紹介した作品は販売します。気軽にお問い合わせください。
朝一番で田んぼの草取りしてきました。
だんだんと成長する稲を見、田んぼの中を歩くのはなによりの養生だと感じます。
私はベストセラーが苦手で、少し時間を置いて読むくせがあります。
世間の評価に踊らされるのではなく、自分なりに読みたいと思うのです。
刊行から3年半。
やっぱり気になって今回読みました。
読み終わった時は涙が出そうになりました。
あらすじは調べていただけばいいので、ここでは割愛します。
なぜ、私が涙しかけたのか読んで頂きたいと思います。
ネタばれするつもりはありませんから、本筋ではないけれど、グッと来た場面から私が感じたことを書こうと思います。
私がこの作品の中で一番心に残ったのは、押送人である石川乙次郎が流人である青山玄蕃に恥を忍んで”礼とは何か?”と聞いた時の玄蕃の答えでした。
現代の私たちは”礼”を意識しているだろうか?
法の理不尽に怒り、政治家の好き勝手を呪うことはあっても、日々の自分が礼を尽くすことを考えて生きているだろうか?
孔子の時代に、人々は法がなくても自身を律して礼を尽くして生きていたと聞けば、頭をガツンと殴られたような衝撃を感じました。
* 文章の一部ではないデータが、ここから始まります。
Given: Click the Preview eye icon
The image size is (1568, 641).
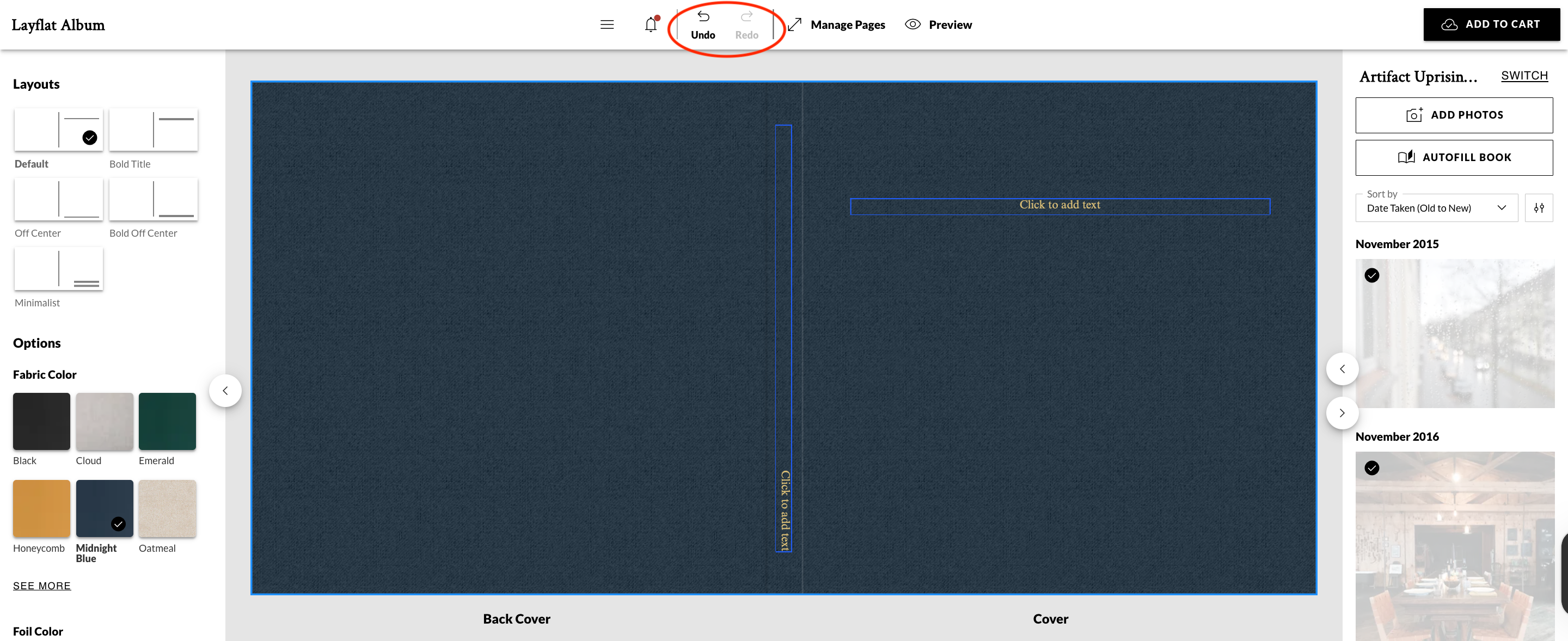Looking at the screenshot, I should (x=912, y=24).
たしかに一人一人がきちんと他者を大切にし、自分を律して生きていれば、大きな衝突や事件は起こらないのではないでしょうか?
法ができたのが、法の規制なくしては折り合いよく生きていけなくなったからだと思えば、戦争が無くならないのも、人を人とも思わないような事件が起こることも納得がいくのです。
そして、そのうちに法が独り歩きし出し、人の情など汲むこともなくなれば恐ろしい縛りが始まります。
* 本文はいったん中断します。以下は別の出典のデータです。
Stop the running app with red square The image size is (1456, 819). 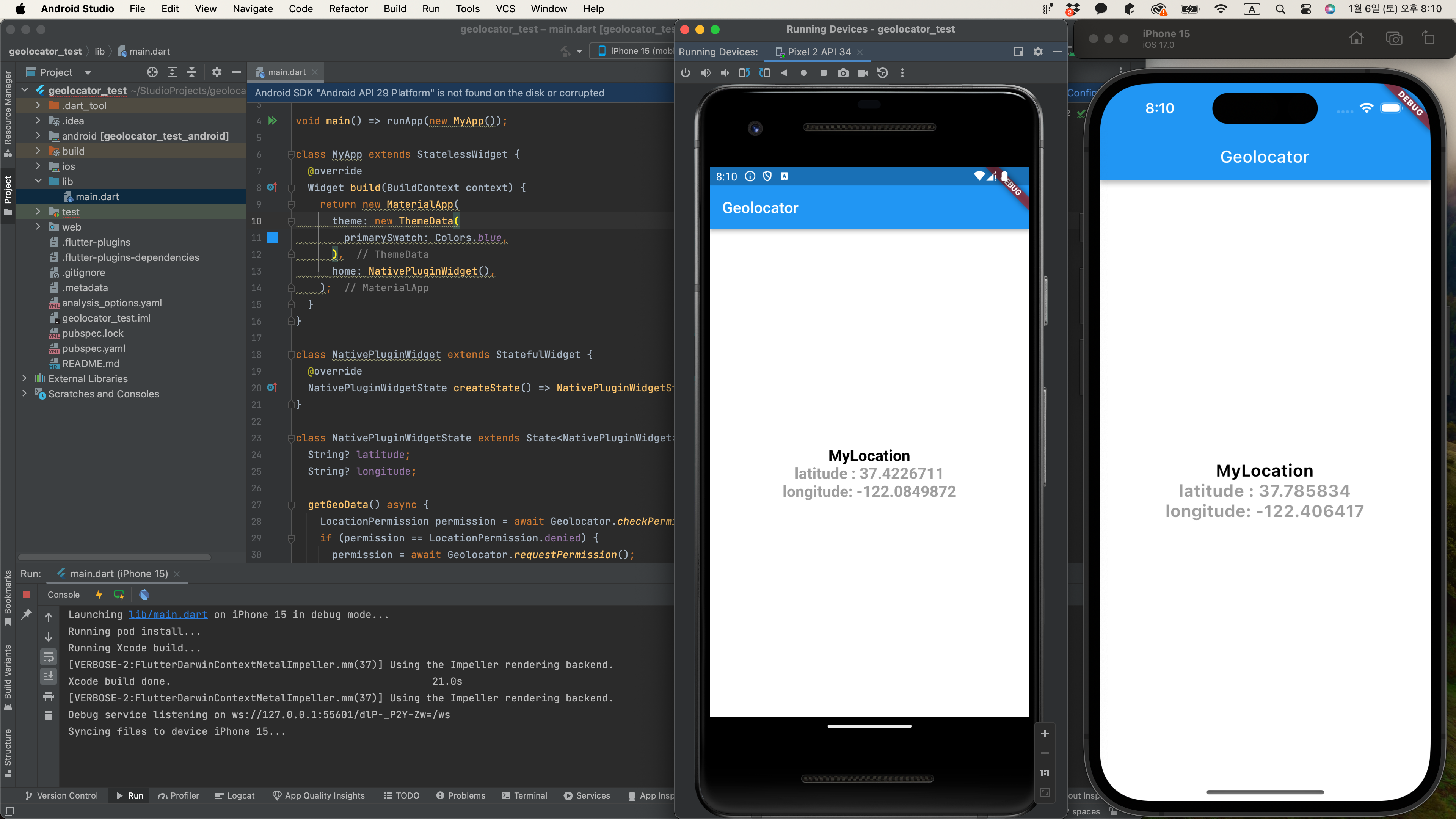[x=27, y=595]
だれも幸せになれない法を作り、運用するような世の中にはなって欲しくないと思います。
そのためには一人一人が礼を忘れずに生きるという基本に立ち返るべき時だと私は感じました。
きっと、今のご時世を憂いてお書きになった作品だと思います。
ここには書きませんが、青山玄蕃という人は無実の罪で切腹を命じられ、それを拒んで遠く蝦夷に流刑になったのです。
自分のこと、家族のことより、社会のことを考えて生きよと押送人の石川乙次郎に話して、別れていきます。
良い人、仕事のできる人が普通に生きられるかといえば、策を講じた卑劣漢がのうのうと生き延びることもあるという武家の生き様を描いた作品は読むに値する作品です。
江戸時代のお話だ、絵空事だと決めつけるのではなく、自分の生きている今と比べ、いろいろなことを考えながら読んでいただきたいと思います。